(begin)

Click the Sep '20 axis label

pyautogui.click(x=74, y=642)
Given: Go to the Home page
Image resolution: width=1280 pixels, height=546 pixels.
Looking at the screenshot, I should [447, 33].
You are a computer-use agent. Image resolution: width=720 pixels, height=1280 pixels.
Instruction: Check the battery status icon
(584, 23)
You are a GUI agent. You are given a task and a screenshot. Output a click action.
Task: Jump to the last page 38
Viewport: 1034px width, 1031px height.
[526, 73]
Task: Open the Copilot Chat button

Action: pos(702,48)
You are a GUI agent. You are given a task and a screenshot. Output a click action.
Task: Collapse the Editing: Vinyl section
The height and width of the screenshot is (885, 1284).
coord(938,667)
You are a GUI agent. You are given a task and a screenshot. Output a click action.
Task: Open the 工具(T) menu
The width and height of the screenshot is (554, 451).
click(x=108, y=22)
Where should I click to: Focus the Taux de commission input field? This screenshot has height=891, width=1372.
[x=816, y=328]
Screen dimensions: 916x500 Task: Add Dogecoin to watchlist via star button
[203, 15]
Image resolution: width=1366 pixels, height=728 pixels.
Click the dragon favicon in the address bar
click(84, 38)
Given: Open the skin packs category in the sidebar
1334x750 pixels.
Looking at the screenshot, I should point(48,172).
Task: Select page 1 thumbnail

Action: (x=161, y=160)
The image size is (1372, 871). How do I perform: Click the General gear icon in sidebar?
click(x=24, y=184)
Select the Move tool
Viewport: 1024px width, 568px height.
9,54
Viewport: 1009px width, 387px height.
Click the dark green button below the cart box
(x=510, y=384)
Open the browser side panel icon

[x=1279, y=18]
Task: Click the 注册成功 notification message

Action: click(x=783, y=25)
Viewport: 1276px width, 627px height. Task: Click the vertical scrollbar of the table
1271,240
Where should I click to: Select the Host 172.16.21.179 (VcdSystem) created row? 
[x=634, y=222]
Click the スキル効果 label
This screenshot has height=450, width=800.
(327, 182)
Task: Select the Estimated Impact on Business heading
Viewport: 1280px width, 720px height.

(end)

Lay out each line of the listing above as a string in a JSON list, one string per line and no strings for blank lines.

[
  "Click the Sep '20 axis label",
  "pyautogui.click(x=74, y=642)",
  "Given: Go to the Home page",
  "Image resolution: width=1280 pixels, height=546 pixels.",
  "Looking at the screenshot, I should [447, 33].",
  "You are a computer-use agent. Image resolution: width=720 pixels, height=1280 pixels.",
  "Instruction: Check the battery status icon",
  "(584, 23)",
  "You are a GUI agent. You are given a task and a screenshot. Output a click action.",
  "Task: Jump to the last page 38",
  "Viewport: 1034px width, 1031px height.",
  "[526, 73]",
  "Task: Open the Copilot Chat button",
  "Action: pos(702,48)",
  "You are a GUI agent. You are given a task and a screenshot. Output a click action.",
  "Task: Collapse the Editing: Vinyl section",
  "The height and width of the screenshot is (885, 1284).",
  "coord(938,667)",
  "You are a GUI agent. You are given a task and a screenshot. Output a click action.",
  "Task: Open the 工具(T) menu",
  "The width and height of the screenshot is (554, 451).",
  "click(x=108, y=22)",
  "Where should I click to: Focus the Taux de commission input field? This screenshot has height=891, width=1372.",
  "[x=816, y=328]",
  "Screen dimensions: 916x500 Task: Add Dogecoin to watchlist via star button",
  "[203, 15]",
  "Image resolution: width=1366 pixels, height=728 pixels.",
  "Click the dragon favicon in the address bar",
  "click(84, 38)",
  "Given: Open the skin packs category in the sidebar",
  "1334x750 pixels.",
  "Looking at the screenshot, I should point(48,172).",
  "Task: Select page 1 thumbnail",
  "Action: (x=161, y=160)",
  "The image size is (1372, 871). How do I perform: Click the General gear icon in sidebar?",
  "click(x=24, y=184)",
  "Select the Move tool",
  "Viewport: 1024px width, 568px height.",
  "9,54",
  "Viewport: 1009px width, 387px height.",
  "Click the dark green button below the cart box",
  "(x=510, y=384)",
  "Open the browser side panel icon",
  "[x=1279, y=18]",
  "Task: Click the 注册成功 notification message",
  "Action: click(x=783, y=25)",
  "Viewport: 1276px width, 627px height. Task: Click the vertical scrollbar of the table",
  "1271,240",
  "Where should I click to: Select the Host 172.16.21.179 (VcdSystem) created row? ",
  "[x=634, y=222]",
  "Click the スキル効果 label",
  "This screenshot has height=450, width=800.",
  "(327, 182)",
  "Task: Select the Estimated Impact on Business heading",
  "Viewport: 1280px width, 720px height."
]